### WORK TO COMPLETE
Each record below is to be set down again precisely.

(RECORD EXTRACTS)

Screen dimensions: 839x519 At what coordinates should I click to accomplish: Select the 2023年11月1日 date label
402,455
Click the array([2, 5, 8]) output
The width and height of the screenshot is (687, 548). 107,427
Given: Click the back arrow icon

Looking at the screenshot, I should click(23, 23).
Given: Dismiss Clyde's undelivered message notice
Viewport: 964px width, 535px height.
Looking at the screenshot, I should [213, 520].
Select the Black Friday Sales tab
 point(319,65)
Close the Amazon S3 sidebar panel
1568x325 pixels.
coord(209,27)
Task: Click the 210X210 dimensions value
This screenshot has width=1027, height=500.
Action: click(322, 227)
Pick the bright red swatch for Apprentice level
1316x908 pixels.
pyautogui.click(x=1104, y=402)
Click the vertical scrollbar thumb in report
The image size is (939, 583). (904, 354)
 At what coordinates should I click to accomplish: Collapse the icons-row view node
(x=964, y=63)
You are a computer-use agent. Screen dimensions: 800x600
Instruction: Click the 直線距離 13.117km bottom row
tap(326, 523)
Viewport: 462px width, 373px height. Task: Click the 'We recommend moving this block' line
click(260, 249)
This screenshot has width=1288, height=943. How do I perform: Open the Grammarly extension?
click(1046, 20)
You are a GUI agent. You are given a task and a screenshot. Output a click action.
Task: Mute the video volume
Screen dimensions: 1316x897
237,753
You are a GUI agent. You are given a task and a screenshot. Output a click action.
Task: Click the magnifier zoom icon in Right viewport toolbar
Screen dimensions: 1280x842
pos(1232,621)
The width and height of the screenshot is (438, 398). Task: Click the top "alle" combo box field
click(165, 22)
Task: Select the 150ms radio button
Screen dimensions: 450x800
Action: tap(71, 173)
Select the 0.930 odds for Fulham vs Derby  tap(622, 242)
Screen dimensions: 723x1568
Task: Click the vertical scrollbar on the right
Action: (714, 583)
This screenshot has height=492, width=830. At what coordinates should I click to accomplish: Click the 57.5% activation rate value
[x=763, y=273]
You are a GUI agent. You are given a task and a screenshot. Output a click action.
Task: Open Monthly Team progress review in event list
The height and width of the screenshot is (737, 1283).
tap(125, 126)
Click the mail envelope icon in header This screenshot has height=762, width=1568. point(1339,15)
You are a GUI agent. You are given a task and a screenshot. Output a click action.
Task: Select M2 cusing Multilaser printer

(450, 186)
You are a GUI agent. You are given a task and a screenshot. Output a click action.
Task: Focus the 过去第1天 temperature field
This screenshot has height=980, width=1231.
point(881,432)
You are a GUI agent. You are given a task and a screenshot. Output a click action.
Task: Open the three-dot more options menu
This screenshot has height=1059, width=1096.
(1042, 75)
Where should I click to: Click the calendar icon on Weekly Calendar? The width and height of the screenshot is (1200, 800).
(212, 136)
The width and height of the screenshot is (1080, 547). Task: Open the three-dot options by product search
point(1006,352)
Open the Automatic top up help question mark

(End RECORD EXTRACTS)

### TASK RESULT
Screen dimensions: 839x519 At what coordinates should I click to accomplish: Select the 2023年11月1日 date label
402,455
Click the array([2, 5, 8]) output
The width and height of the screenshot is (687, 548). 107,427
Given: Click the back arrow icon

Looking at the screenshot, I should click(23, 23).
Given: Dismiss Clyde's undelivered message notice
Viewport: 964px width, 535px height.
Looking at the screenshot, I should [213, 520].
Select the Black Friday Sales tab
 point(319,65)
Close the Amazon S3 sidebar panel
1568x325 pixels.
coord(209,27)
Task: Click the 210X210 dimensions value
This screenshot has width=1027, height=500.
Action: click(322, 227)
Pick the bright red swatch for Apprentice level
1316x908 pixels.
pyautogui.click(x=1104, y=402)
Click the vertical scrollbar thumb in report
The image size is (939, 583). (904, 354)
 At what coordinates should I click to accomplish: Collapse the icons-row view node
(x=964, y=63)
You are a computer-use agent. Screen dimensions: 800x600
Instruction: Click the 直線距離 13.117km bottom row
tap(326, 523)
Viewport: 462px width, 373px height. Task: Click the 'We recommend moving this block' line
click(260, 249)
This screenshot has width=1288, height=943. How do I perform: Open the Grammarly extension?
click(1046, 20)
You are a GUI agent. You are given a task and a screenshot. Output a click action.
Task: Mute the video volume
Screen dimensions: 1316x897
237,753
You are a GUI agent. You are given a task and a screenshot. Output a click action.
Task: Click the magnifier zoom icon in Right viewport toolbar
Screen dimensions: 1280x842
pos(1232,621)
The width and height of the screenshot is (438, 398). Task: Click the top "alle" combo box field
click(165, 22)
Task: Select the 150ms radio button
Screen dimensions: 450x800
Action: tap(71, 173)
Select the 0.930 odds for Fulham vs Derby  tap(622, 242)
Screen dimensions: 723x1568
Task: Click the vertical scrollbar on the right
Action: (714, 583)
This screenshot has height=492, width=830. At what coordinates should I click to accomplish: Click the 57.5% activation rate value
[x=763, y=273]
You are a GUI agent. You are given a task and a screenshot. Output a click action.
Task: Open Monthly Team progress review in event list
The height and width of the screenshot is (737, 1283).
tap(125, 126)
Click the mail envelope icon in header This screenshot has height=762, width=1568. point(1339,15)
You are a GUI agent. You are given a task and a screenshot. Output a click action.
Task: Select M2 cusing Multilaser printer

(450, 186)
You are a GUI agent. You are given a task and a screenshot. Output a click action.
Task: Focus the 过去第1天 temperature field
This screenshot has height=980, width=1231.
point(881,432)
You are a GUI agent. You are given a task and a screenshot. Output a click action.
Task: Open the three-dot more options menu
This screenshot has height=1059, width=1096.
(1042, 75)
Where should I click to: Click the calendar icon on Weekly Calendar? The width and height of the screenshot is (1200, 800).
(212, 136)
The width and height of the screenshot is (1080, 547). Task: Open the three-dot options by product search
point(1006,352)
Open the Automatic top up help question mark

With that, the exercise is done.